//**This page is in the 'old' namespace, and was imported from our previous wiki. 
We recommend checking for more up-to-date information using the search box.**//

====== How to handle diacritics ======
====Problem statement==== 
In any collection with [[http://en.wikipedia.org/wiki/Diacritic|diacritics]] in searchable/browsable metadata the problem occurs 
that (international) users might not be able to search (or at least are inhibited from searching) for these terms since they don't have
 those characters on their keyboards or that the sorting behaviour might appear improper.

In such cases the //filter_text()// function can be used to map "unwanted" characters onto less problematic ones. This How-to is intended to aid with the necessary modifications.

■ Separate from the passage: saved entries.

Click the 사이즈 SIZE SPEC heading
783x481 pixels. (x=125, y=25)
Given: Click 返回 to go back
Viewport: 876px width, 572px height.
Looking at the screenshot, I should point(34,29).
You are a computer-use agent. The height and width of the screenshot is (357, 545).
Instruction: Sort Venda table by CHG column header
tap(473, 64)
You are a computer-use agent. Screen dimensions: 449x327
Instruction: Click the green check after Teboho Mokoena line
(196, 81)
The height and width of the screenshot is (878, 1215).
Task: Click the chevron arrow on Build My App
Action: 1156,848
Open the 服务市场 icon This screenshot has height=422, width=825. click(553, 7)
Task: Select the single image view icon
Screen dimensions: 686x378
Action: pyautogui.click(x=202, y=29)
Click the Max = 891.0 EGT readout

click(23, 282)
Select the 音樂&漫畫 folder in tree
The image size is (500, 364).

NOTE: Since version 2.71, MGPP comes with an "accent folding" option. This is described [[Customizing_collections#How_to_handle_diacritics | here]] [Shaoqun Wu]

====Preliminaries==== 
The following is tailored to v2.62 but applies to other (only newer?) versions as well. Regarding modifications to classifiers an example for AZCompactList is given.

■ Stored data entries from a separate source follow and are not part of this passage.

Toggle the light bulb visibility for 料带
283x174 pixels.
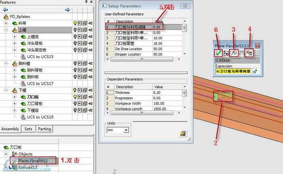(75, 23)
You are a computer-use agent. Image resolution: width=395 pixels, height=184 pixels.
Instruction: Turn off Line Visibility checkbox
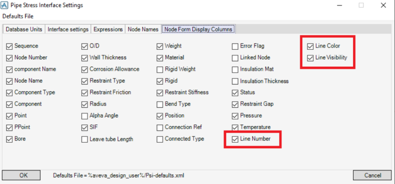(x=311, y=58)

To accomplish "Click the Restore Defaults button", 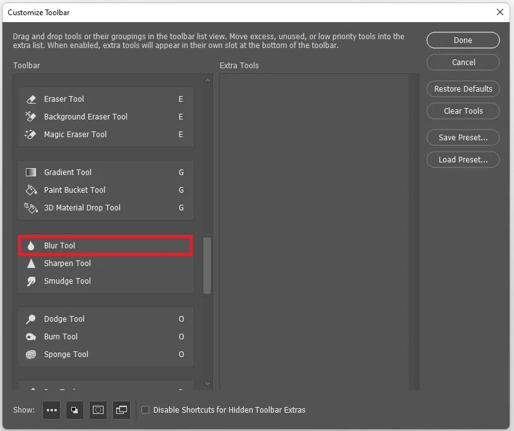I will (x=462, y=88).
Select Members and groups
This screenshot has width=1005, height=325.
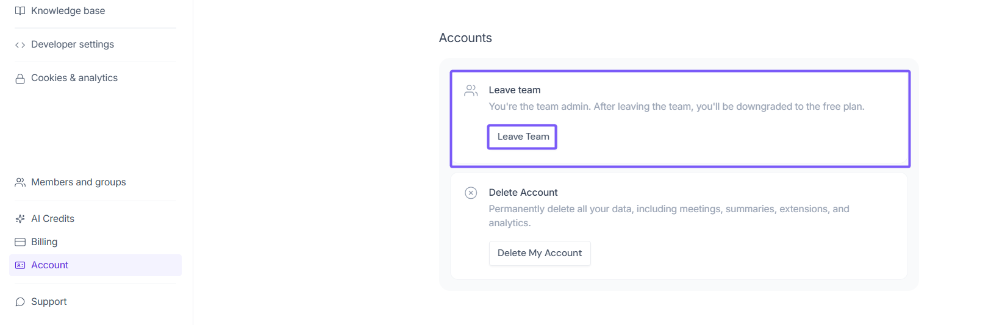coord(78,182)
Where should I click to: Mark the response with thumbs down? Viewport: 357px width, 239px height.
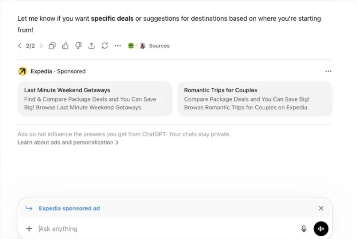tap(78, 46)
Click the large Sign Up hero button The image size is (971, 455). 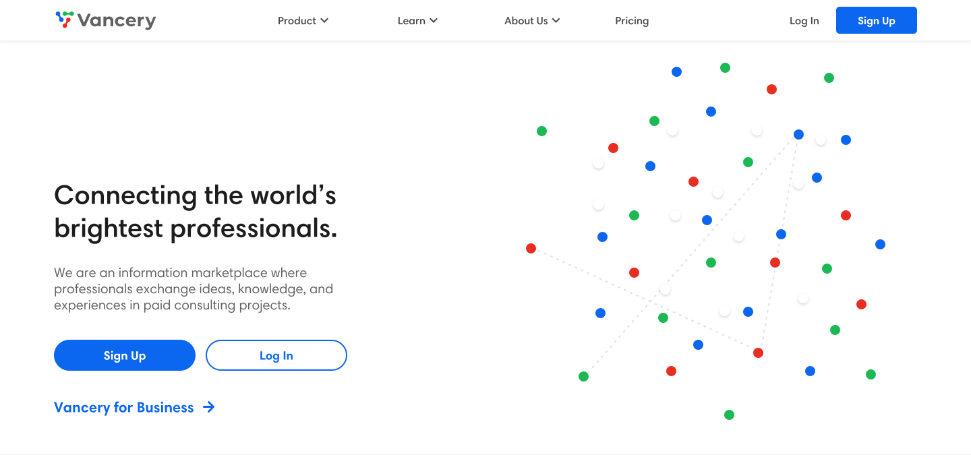coord(125,355)
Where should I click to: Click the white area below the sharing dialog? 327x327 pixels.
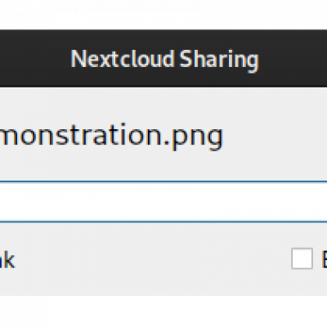click(x=164, y=311)
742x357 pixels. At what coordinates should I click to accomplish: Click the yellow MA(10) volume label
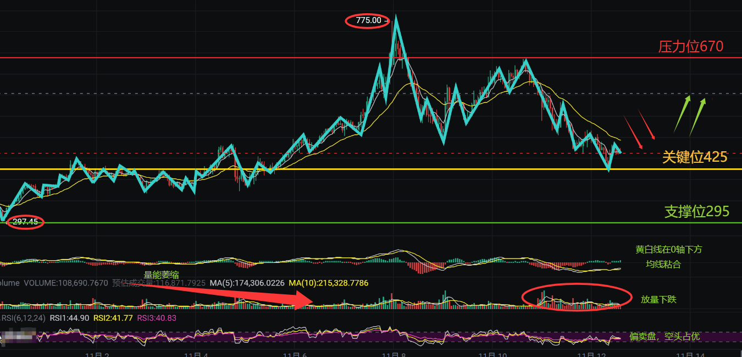[328, 283]
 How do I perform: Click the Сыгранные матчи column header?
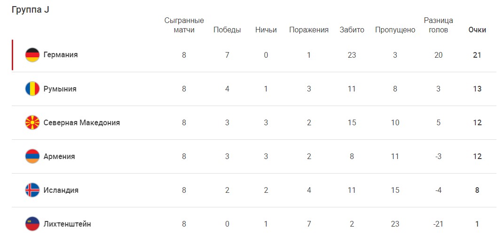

In order for users still being able to enter diacritics into the search form additional modifications to some macros are required. However, this might not be necessary in any case, depending on what you want to offer to your users. Besides this gets quite complicated if mgpp is used (maybe I'll add that later).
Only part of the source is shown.